------ Seitentext ------

Der US-Geheimdienst hat einer Zeitung zufolge direkten Zugang zu den Computersystemen von neun der führenden Internet-Konzerne des Landes. Auf diese Weise greife er massenweise auf E-Mails, Fotos, Videos, Dokumente und Audio-Dateien zu.
Wie die «Washington Post» am Donnerstag berichtete, arbeiten die Unternehmen Microsoft, Yahoo, Google, Facebook, PalTalk, AOL, Skype, YouTube und Apple wissentlich als Teil des PRISM-Programms mit dem Nachrichtendienst NSA und der Bundespolizei FBI zusammen. In ersten Stellungnahmen wiesen mehrere der Konzerne den Vorwurf zurück, direkten Zugang zu ihren Servern zu gewähren.
Der Zeitung liegen nach eigenen Angaben Dokumente und PowerPoint-Vorlagen zu dem bislang streng geheimen Programm vor. Diese seien der Zeitung von einem Geheimdienstmitarbeiter zugespielt worden, der über die nach seiner Sicht grobe Verletzung der Privatsphäre der Nutzer entsetzt gewesen sei.

------ Datenauszug ------

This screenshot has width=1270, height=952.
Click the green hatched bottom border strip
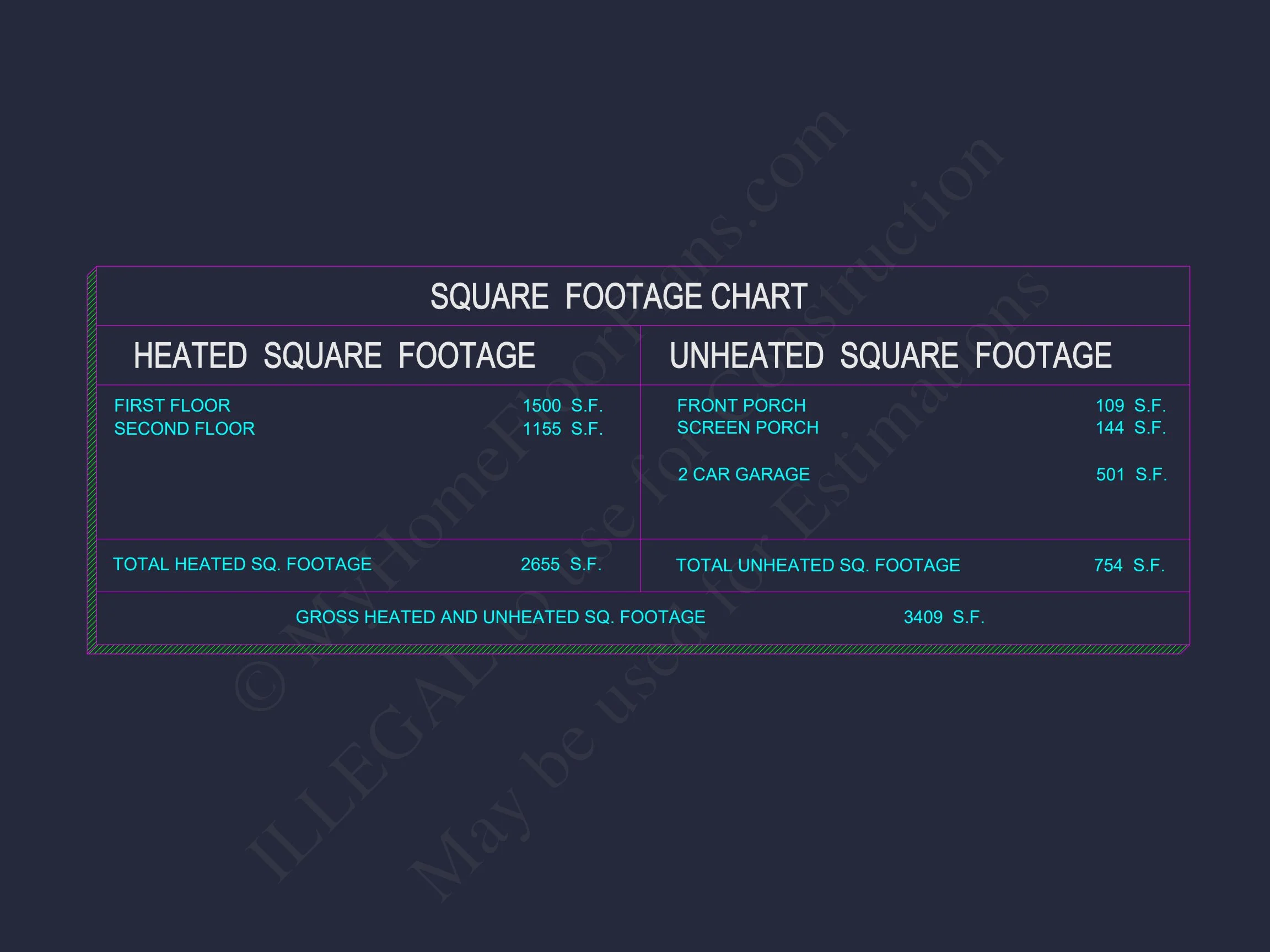632,650
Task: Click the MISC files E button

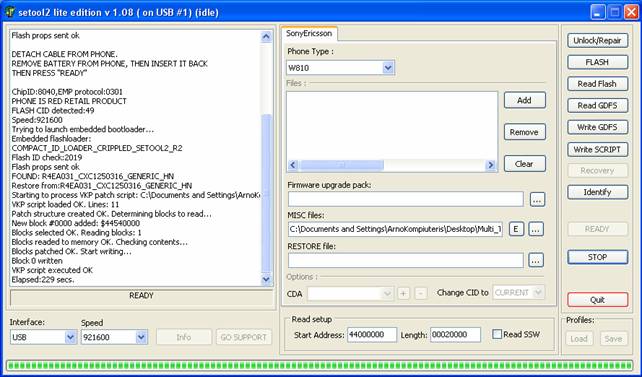Action: coord(516,229)
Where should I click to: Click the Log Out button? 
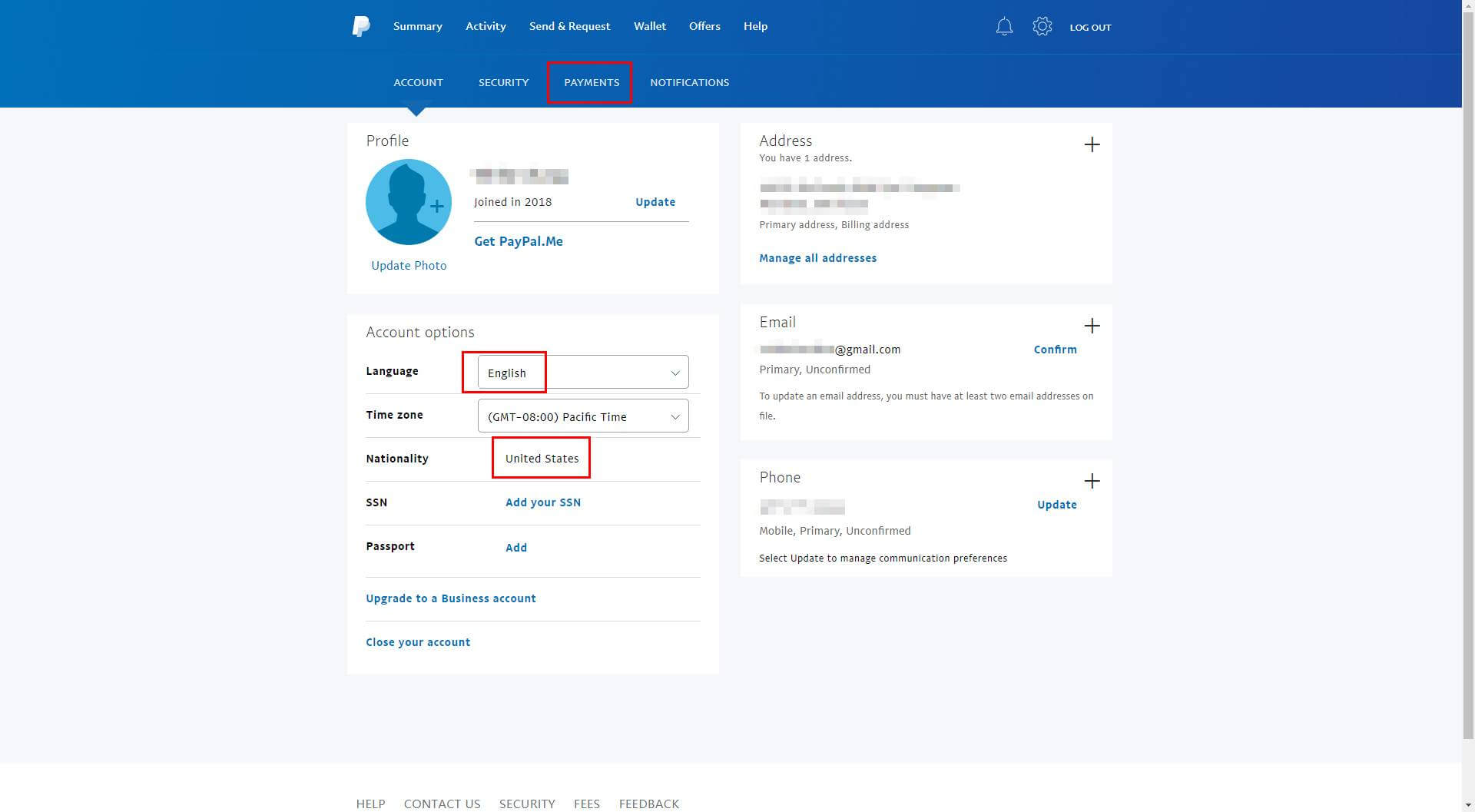1090,27
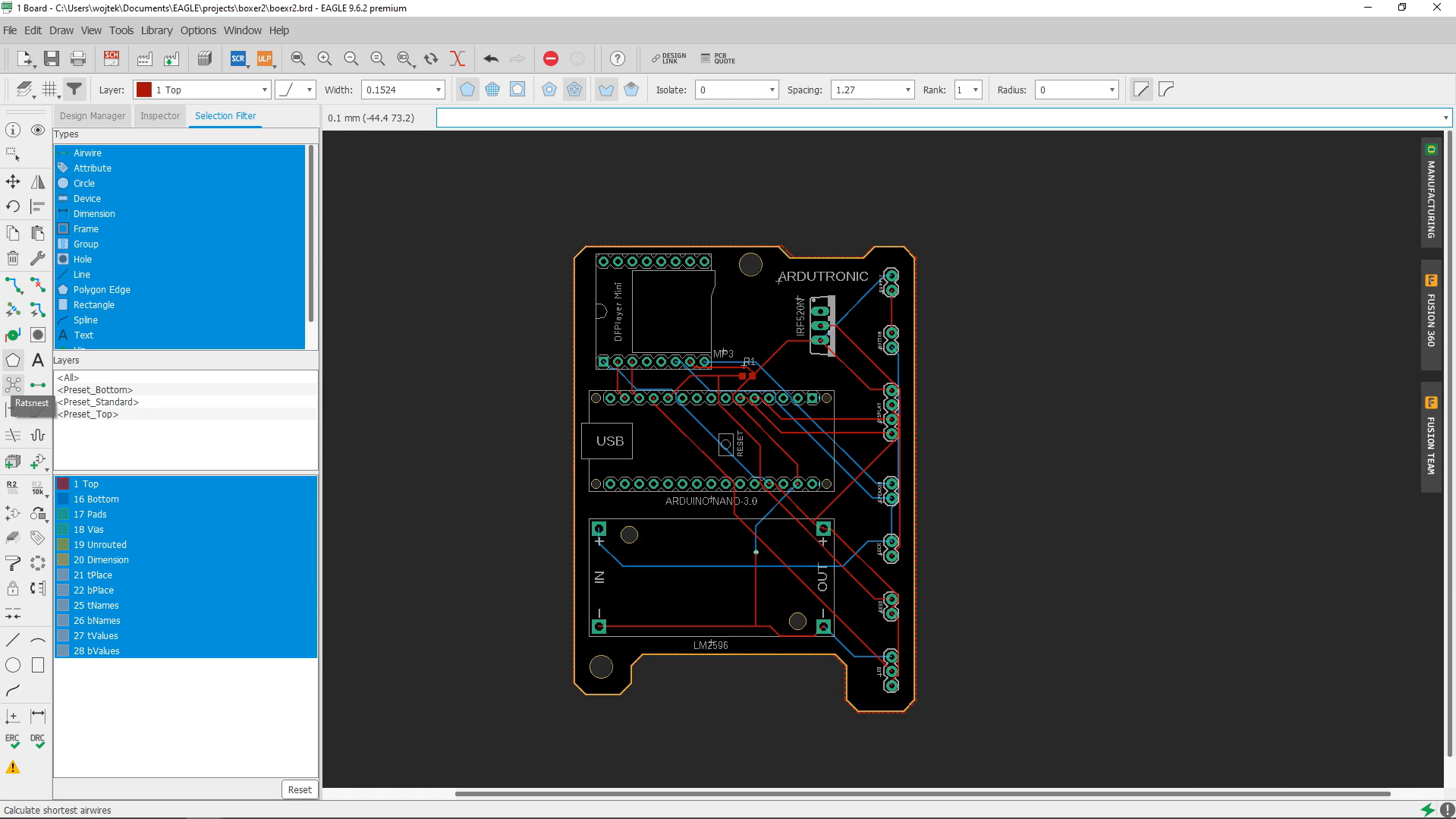The width and height of the screenshot is (1456, 819).
Task: Click the command line input field
Action: [939, 118]
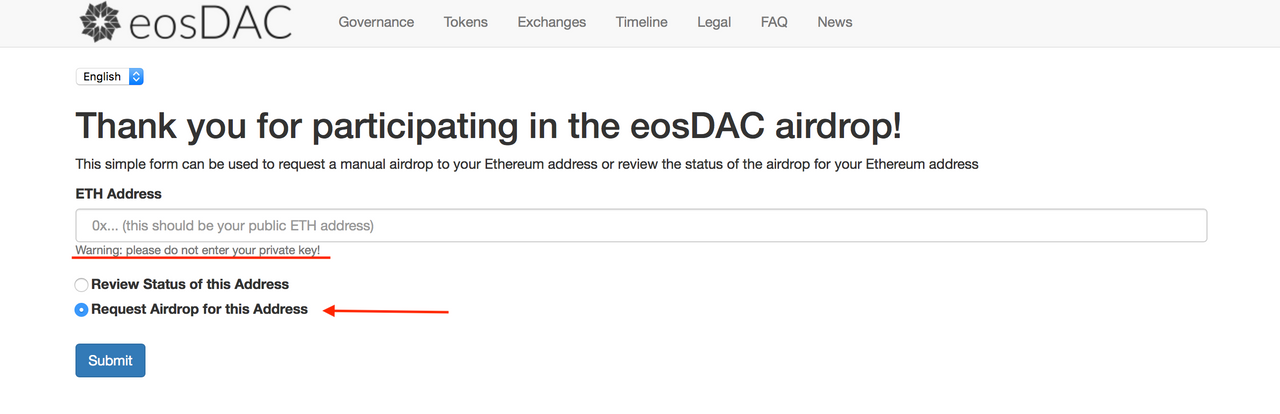Submit the airdrop form

[110, 360]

------

Aufgabe
Kannst du den Bericht über das PRISM-Programm nach seinem letzten Satz fortführen?

Lösung
«Die können im wahrsten Sinne des Wortes sehen, wie Sie beim Tippen Ihre Gedanken ausformulieren», wurde der Insider zitiert. Wer als Kongress-Abgeordneter von dem Programm wisse, unterliege einer Schweigepflicht.
In US-Kreisen wurde die Existenz des Programms bestätigt. Ein hochrangiger Regierungsmitarbeiter sagte der Nachrichtenagentur Reuters, erfasst würden nur die Daten von Nicht-US-Bürgern, die ausserhalb des Landes lebten. Der Kongress habe das Programm jüngst «nach ausführlichen Anhörungen und Debatten» verlängert.
Jeder siebte Geheimdienstbericht beruht auf PRISM
Der Zeitung zufolge wurde PRISM 2007 unter Präsident George W. Bush ins Leben gerufen und von dessen Nachfolger Barack Obama ausgebaut. In den vergangenen sechs Jahren sei die Nutzung exponentiell gewachsen und inzwischen die Grundlage für jeden siebten Geheimdienstbericht.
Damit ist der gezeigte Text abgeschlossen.